Book coverYou know, I am pretty sure I saw this film sometime in the early part of the century on videocassette or DVD, but I don’t remember it that much. I watched a lot of these hacker movies around that time when I was writing John Donnelly’s Gold, and I meant to throw in a lot of allusions to hacker movies. I don’t think I included one from this movie in the novel, and I kind of confused it with Antitrust even as I started reading this. And, maybe sometimes Sneakers when just thinking of the title.

In it, a young man who was convicted as a juvenile for releasing a virus in 1988, turns 18 and can use a computer again. He and his single mother have moved from Seattle to New York City, and he is starting at a magnet school for smart kids where he finds a group of hackers. One of them, a lesser light trying to prove himself, hacks into a mining company’s computer and finds a salami attack in place where the head of security and the head of marketing are embezzling small amounts of money a lot of times. So they frame the kid/kids for a computer-based terrorist attack on one of the company’s oil tankers, and the hackers have to unite to clear the protagonists and expose the plot. Along the way, we get school pranks, young love, high school party/rave scenes circa 1995, and parental worry about what the boy is becoming.

I flagged a bunch of silly little inaccuracies, like arming the Secret Service strike team with AK-47s, saying BBS is short for Bulletin Board Service (it’s system, you damn kids), 1995-era teen hackers knowing Pascal, calling a wardialer a “WarGames” scanner, you get things like “It isn’t a virus! It’s a worm!” (which I guess it was, but still, in the 21st century we worry more about trojan horses, ainna?), and whatnot. I flagged them like it was worth mentioning, but the person writing the novel might have had less knowledge about contemporary technology than the screenwriters–some of the inaccuracies come in the non-dialog text.
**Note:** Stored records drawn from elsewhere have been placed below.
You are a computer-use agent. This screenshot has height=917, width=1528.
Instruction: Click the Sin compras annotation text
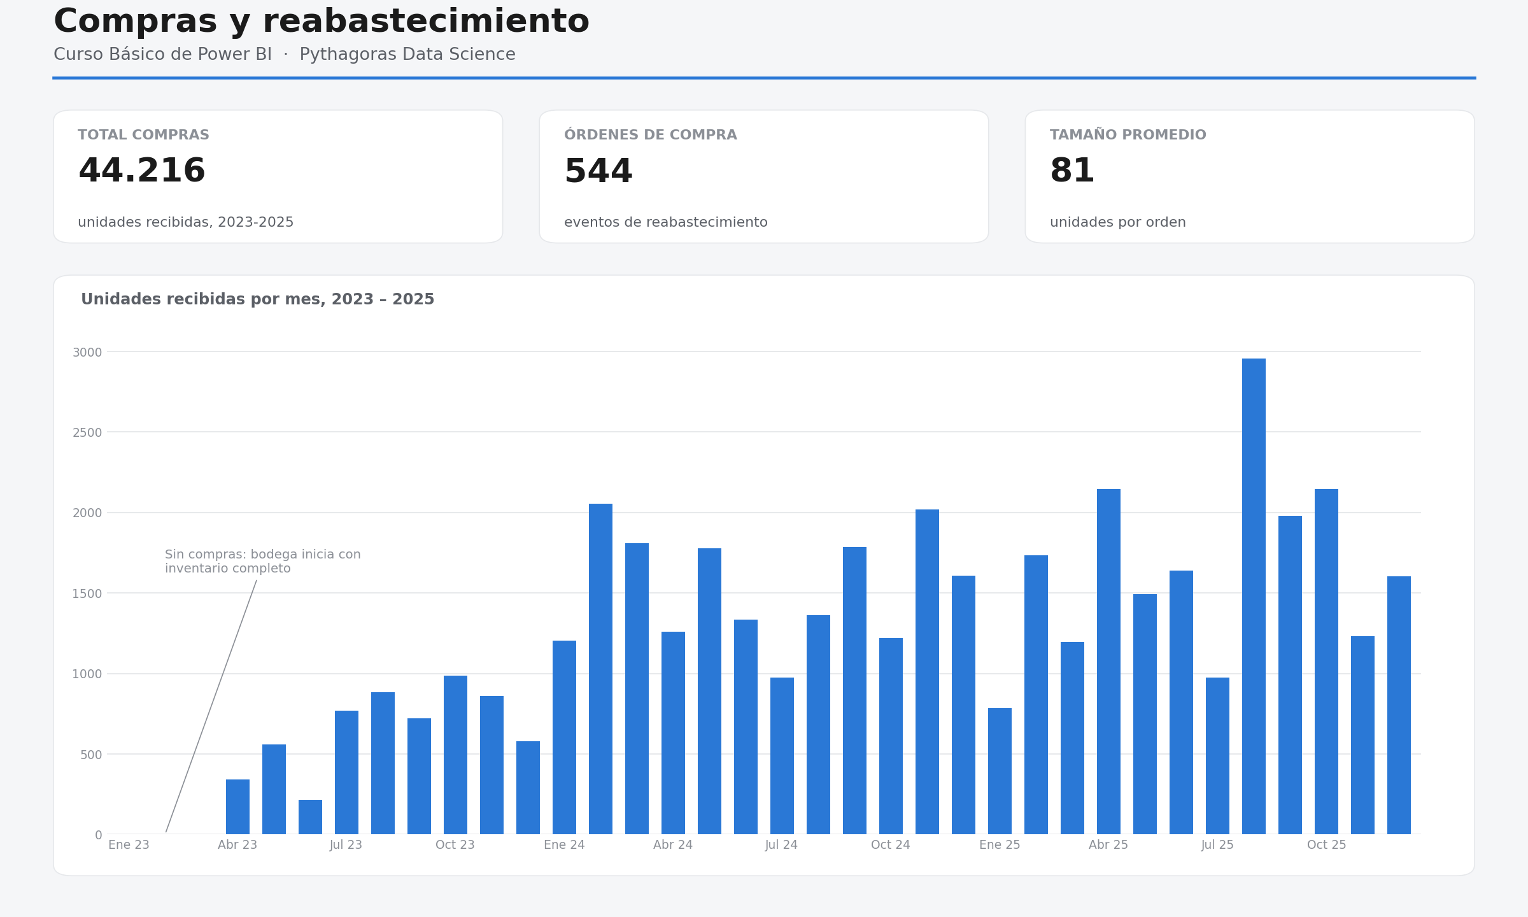pos(262,562)
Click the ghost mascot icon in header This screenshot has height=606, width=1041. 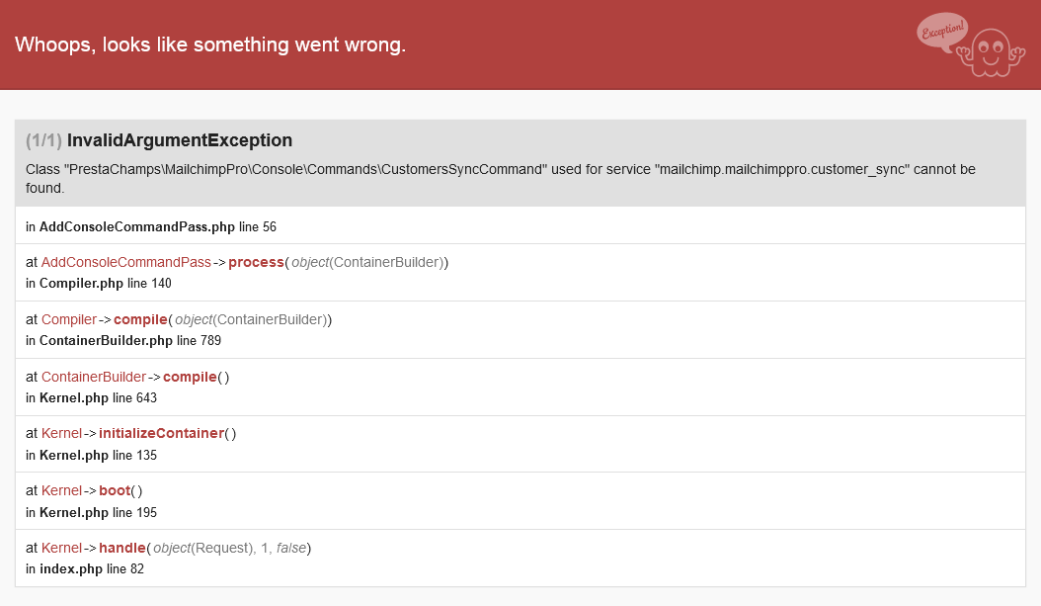point(993,51)
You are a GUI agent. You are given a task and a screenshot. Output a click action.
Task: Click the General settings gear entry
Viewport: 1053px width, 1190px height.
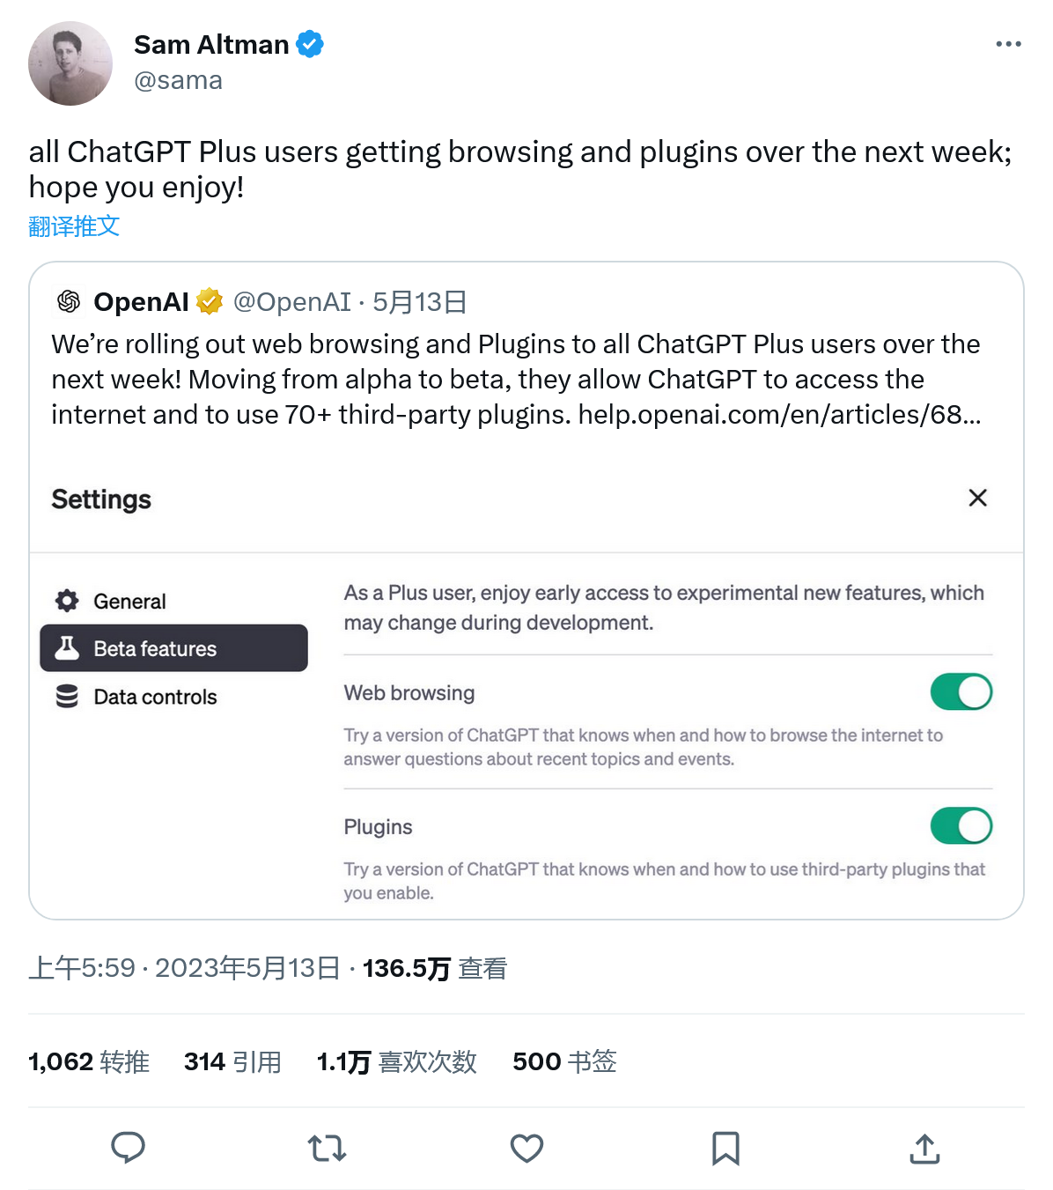(x=129, y=600)
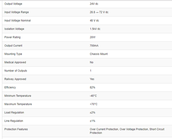Click the Output Current label
This screenshot has height=139, width=172.
pyautogui.click(x=13, y=45)
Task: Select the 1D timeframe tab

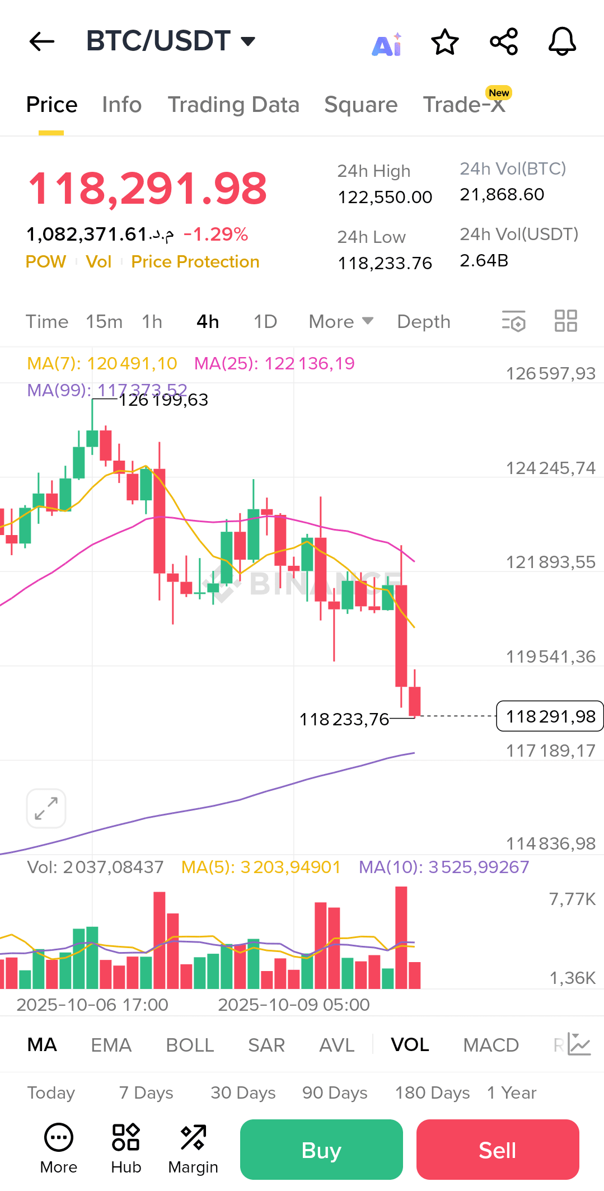Action: click(265, 321)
It’s been a while since I saw the film, as I said, so I don’t know.

You get some very dated technology with a “Pentaflex” (someone didn’t pony up for product placement) computer chip running at 30MHz. You get apocryphoral scenes like one at the World Trade Center. But you do get a shout-out to 2600: The Hacker Quarterly (which might have been filmed, so the author of this novelization was not responsible for it). You get unfortunate instances of pineapple on pizza–c’mon, man, that couldn’t have been filmed that way, could it? You get hacker speeches where they talk about freed information, wanting to learn, and being free. You get what looks to be an actual social security number (and some )

So, basically, it’s a teenager movie about hacking, with the focus on the teen themes and some pre-AOL level cinematic hacking for the plot.

I mentioned the virus release in 1988: This was based on the Morris worm. I remember that incident very acutely because at that very moment I was writing a research paper for my high school composition class, and I had picked computer viruses as the topic. I was in a tight spot, though, as the sources at the local library (magazines and books) that one could find on viruses were pretty thin. My mother drove me forty five minutes to the nearest St. Louis County Library branch twice. The first time, the branch had nothing I could use, and I could not request ILL books since I was not a St. Louis County resident (and back in those days, computers weren’t used much for card catalogs, so finding an ILL book would have been a challenge). However, the second time was after the release of the Morris worm, and I had suddenly lots of sources since every news magazine ran a story about virii and worms with sidebars I could quote).

At any rate, a lesser quality novelization of a lesser quality book. No allusions to this appear in John Donnelly’s Gold.